According to Susan Crane, the director of parking services, lots will be color coordinated. Lots for residents are now designated in yellow and lots for commuters are marked with green. All residential lots will have a letter ‘R,’ both on the sign and painted on the pavement at the entrance. Since residential students most often park on campus overnight, these yellow residential lots are open 24 hours a day and seven days a week.

However, anyone with a parking pass may use these lots and commuters who plan to be on campus overnight should be sure to park in them.

“We’re trying to make it simpler for all,” Crane said. “It’s either a green lot or a yellow lot.”

The green commuter parking lots are for all non-residents, including off-campus students, faculty and staff. Residents are not permitted to park in these lots. The green commuter parking lots must be evacuated every night from midnight until 5 a.m.

According to Crane, parking services has added Lot G and J1 to the overnight list while changing Lot T to commuter. The changes come down to a matter of trying to make parking regulations easier to follow.

“In the past if you were in a snow lot you had to move, so what we tried to do is make it all or nothing,” Crane said. “Hopefully this is going to be easier to figure out where they can park and where they can’t.”

Another change in on-campus parking is the way students, staff and faculty pay for parking. Taking metered parking into the digital age, parking services has decided to employ an app that will allow drivers to add money to meters using their smartphone.

The app, entitled Whoosh!, can be downloaded on the app store and allows users parked in metered spots to receive notifications when their time is going to run out. The app was created by Parkeon, a company that specializes in parking and transit payment methods, and will have a fee of 35 cents for each transaction made through it.
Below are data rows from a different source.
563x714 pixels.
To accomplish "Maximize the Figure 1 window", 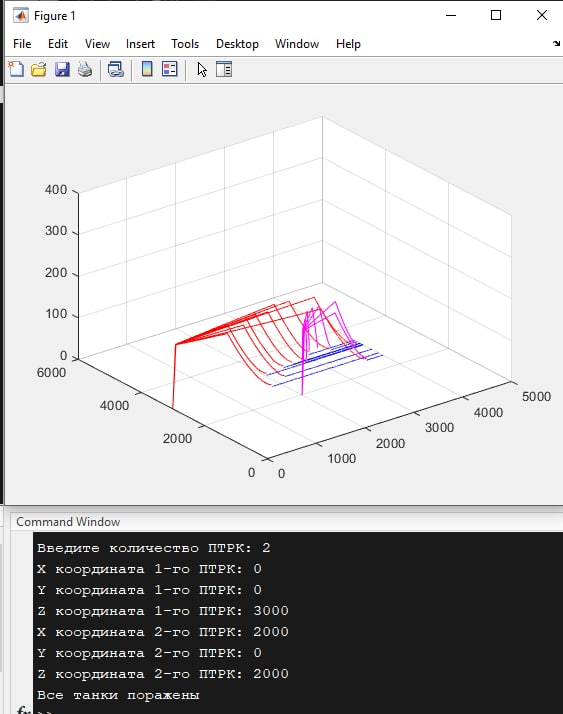I will pos(496,15).
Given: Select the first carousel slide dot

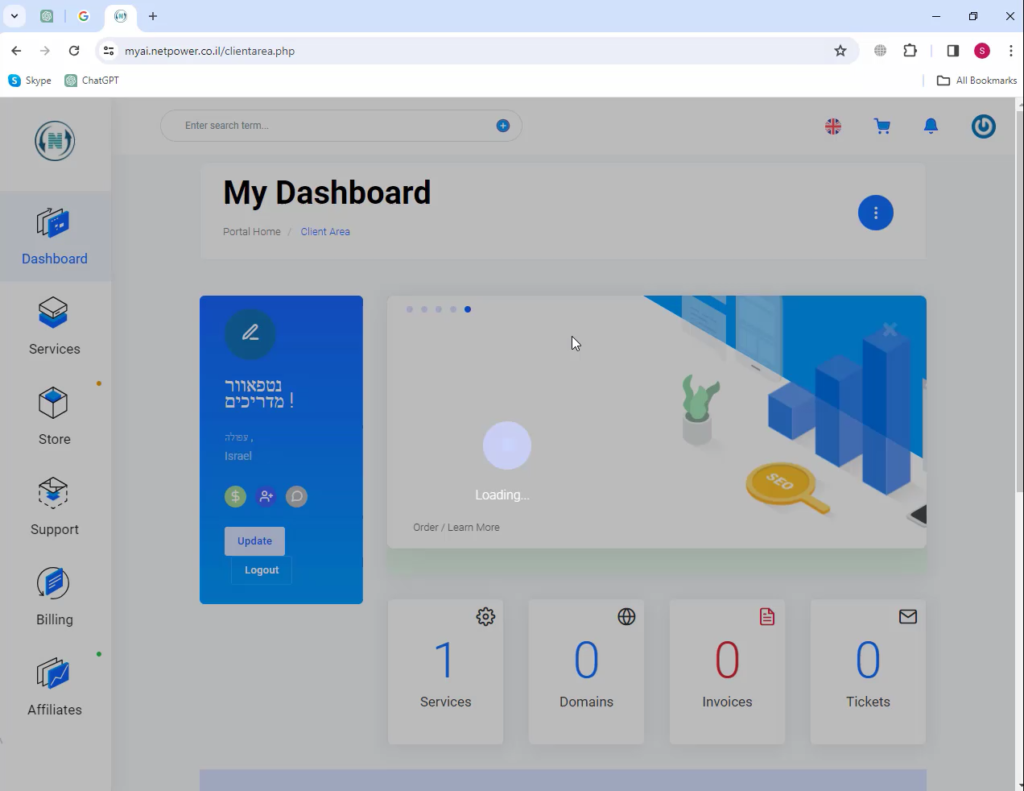Looking at the screenshot, I should point(409,310).
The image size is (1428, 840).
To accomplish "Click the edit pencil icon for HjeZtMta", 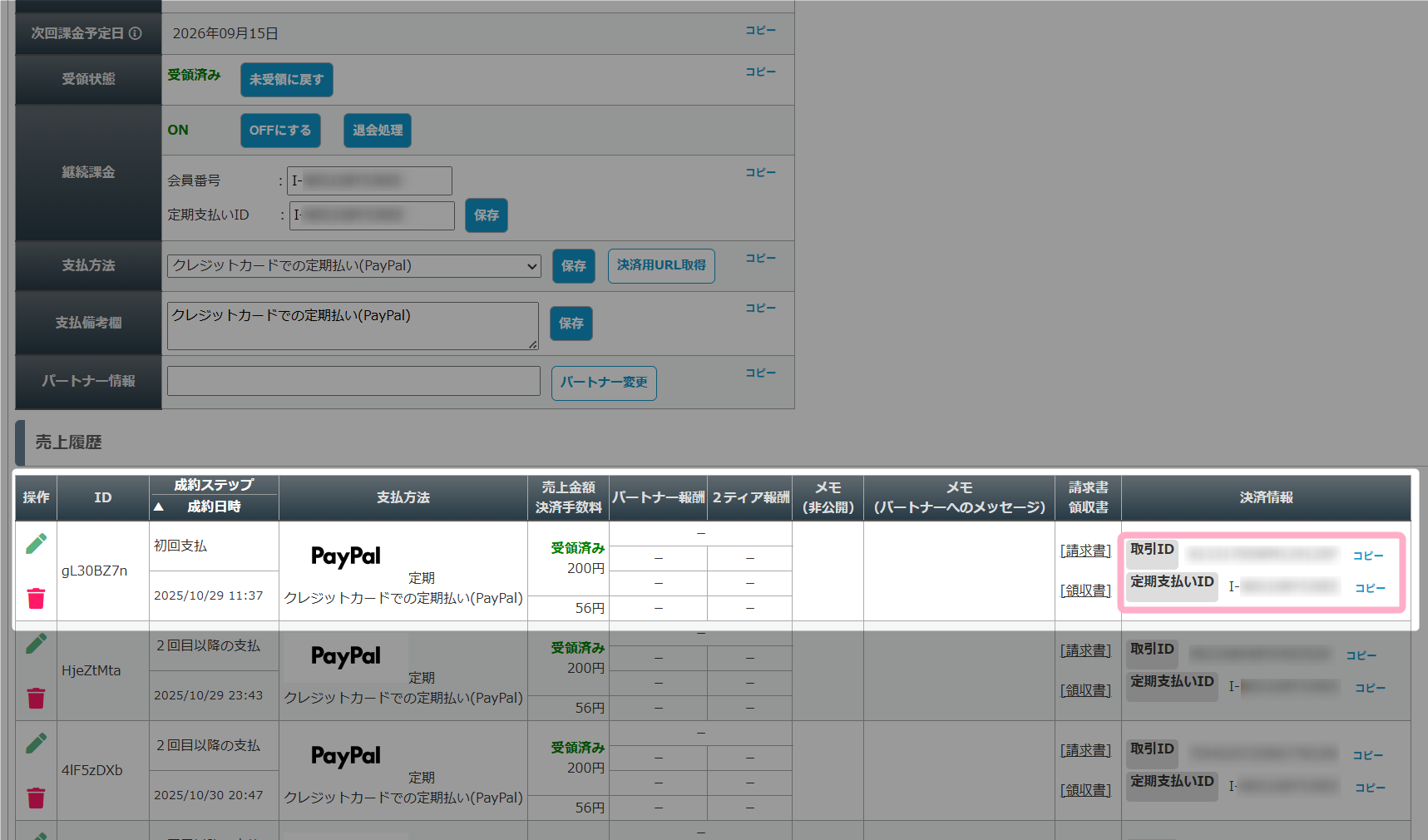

“There’s always changes in the parking world,” Crane said. “We’re constantly looking at different technologies and seeing what we can do to make parking simpler.”

Kristina Klimek, a senior majoring in environmental studies, said that she is unsure that the changes will alleviate the perceived lack of prime parking spots on campus.

“I had a car but didn’t drive to campus last year because of parking on campus,” Klimek said. “I think this will simplify the lots and parking process, but I don’t know if it will make finding parking places any easier.”

According to Matt Dolley, a junior majoring in English, the color-coded lots are just a band-aid on a much larger problem.

“Really they’re stuck making the best of a bad situation because, geographically, campus just isn’t in the right area to accommodate much development,” he said. “There’s no more room for lots.”